Afterlives revolves around the 1914-1918 First World War. It begins in the early days of German East Africa at the end of the 19th and the beginning of the 20th century, and ends in the last colonial delusions of Nazism and the beginning of independence.

This period of the First World War in Africa is not well known, despite the very important consequences it had. Gurnah takes us into the daily life of simple people who find themselves drawn into these warlike upheavals.

1918 is the end of the First World War, the defeat of Germany, the Spanish flu and its millions of deaths, as well as the Russian revolution. All this is not nothing, one could say that everything changed, the world changed completely. In Africa people are on the move, at the tail end of the armies, whether German, English, French, Belgian, Portuguese, there are askaris, African soldiers of the German army, all the military auxiliaries of the various armies, and the large groups of porters, at the bottom of the ladder, without uniforms or shoes, recruited more or less by force, poorly fed, poorly or not paid, who deserted at the drop of a hat thousands of kilometres from their point of departure. These porters are the emblems of this period on the continent, the main victims of the First World War in Africa.

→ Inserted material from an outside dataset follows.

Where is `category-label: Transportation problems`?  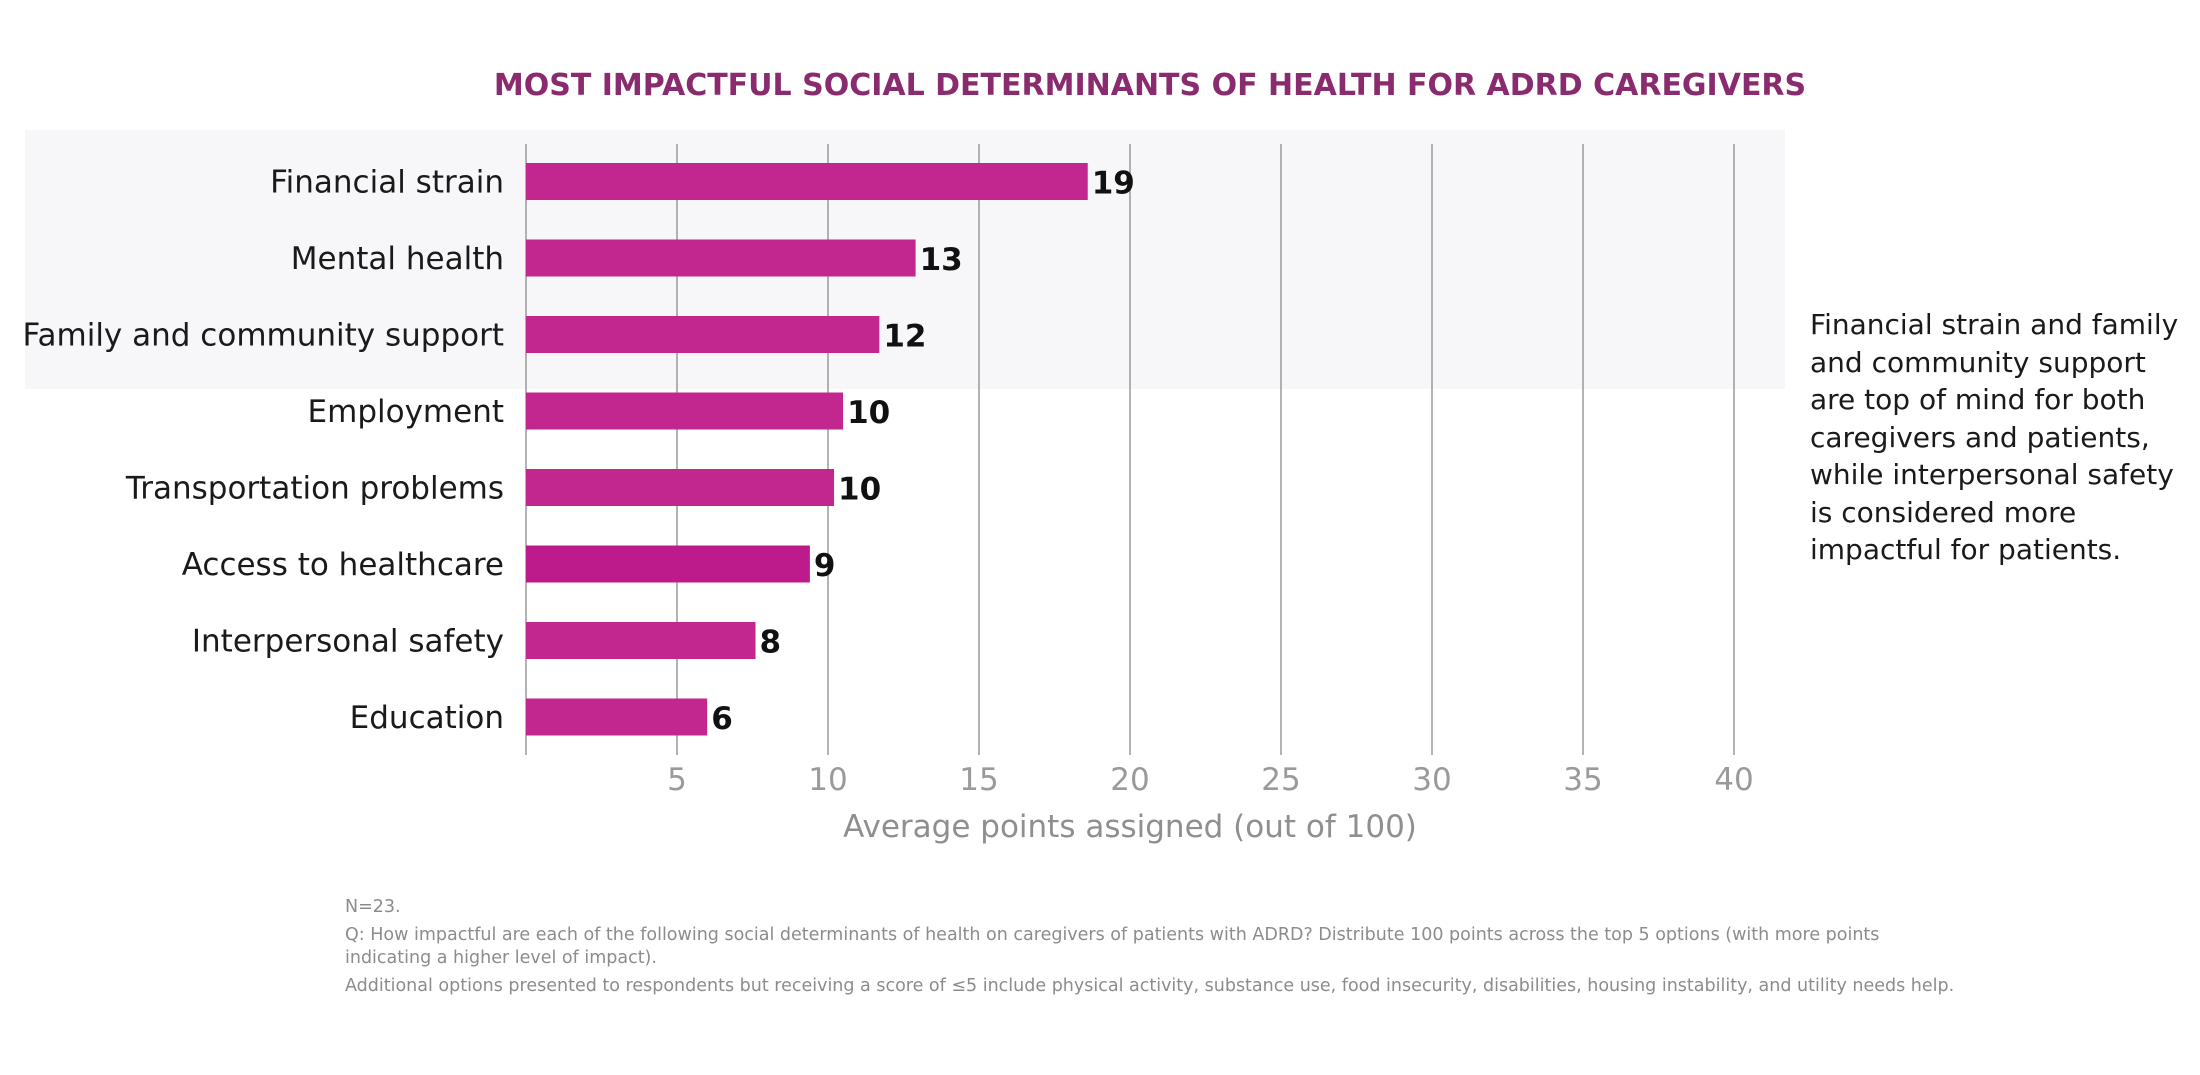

These African youngsters, victims of the first promises made to recruit soldiers, promises of a better future, of studies, of advancement, of travel, those murderous hopes of the youth who bind their fate to that of the passing army, making a random bet on victories and defeats.

And the villages stripped by each passing army, these Europeans who look so much alike and yet are enemies, these villages which understand nothing of this war and are always on the wrong side, for having let themselves be plundered by the previous army, burned and brutalised by successive armies, young men and women torn away, raped, …

Gurnah’s novel recounts the fate of some of these young people who get involved in the war out of ignorance, and that of a young girl who finds herself more or less adopted by a family of merchants on the Tanzanian coast, in a small town. It is pleasant to read the life of these merchants as described by Gurnah. We can see ourselves there, between the warehouses and the workshops, where life is quite gentle despite the raging war all around.

Abdulrazak Gurnah takes us to the heart of the charming family life in this small Tanzanian town. There is not a sentence too long, not a sentence too short. Each sentence brings its own information, in a stylistically concise narrative, far from the sinuosity of some Arabic literature, there are no digressions, there is action, there are facts, no additional blablabla.

As an avid reader, it is interesting to see the impact of this tumultuous period on one family, to see on a human scale how these major upheavals touch people, the violence of the interactions between groups of people.

Gurnah obtaining the Nobel Prize is completely justified in my opinion. While I wait to read other novels by Abdulrazak Gurnah, I really like Afterlives, I appreciate the charm of the carpenter’s workshop, the child coming of age during these upheavals who whispers to himself and ends up writing stories, how literature emerges from all this violence. And, I really liked the end, in the German archives, in search of a missing person, whose trail is found in Germany, the twisted destiny of a young person who ends up badly. Without revealing the end: a destiny that sees violent whirlwinds crushing those who would like to believe they are supported and protected.

Afterlives and its author Abdulrazak Gurnah are a sure bet, to be read without hesitation, if only to be reminded of the history of the first half of the 20th century, where the author in passing even mentions the Italian-Ethiopian war of the 1930s – all this violence containing the seeds of current instabilities.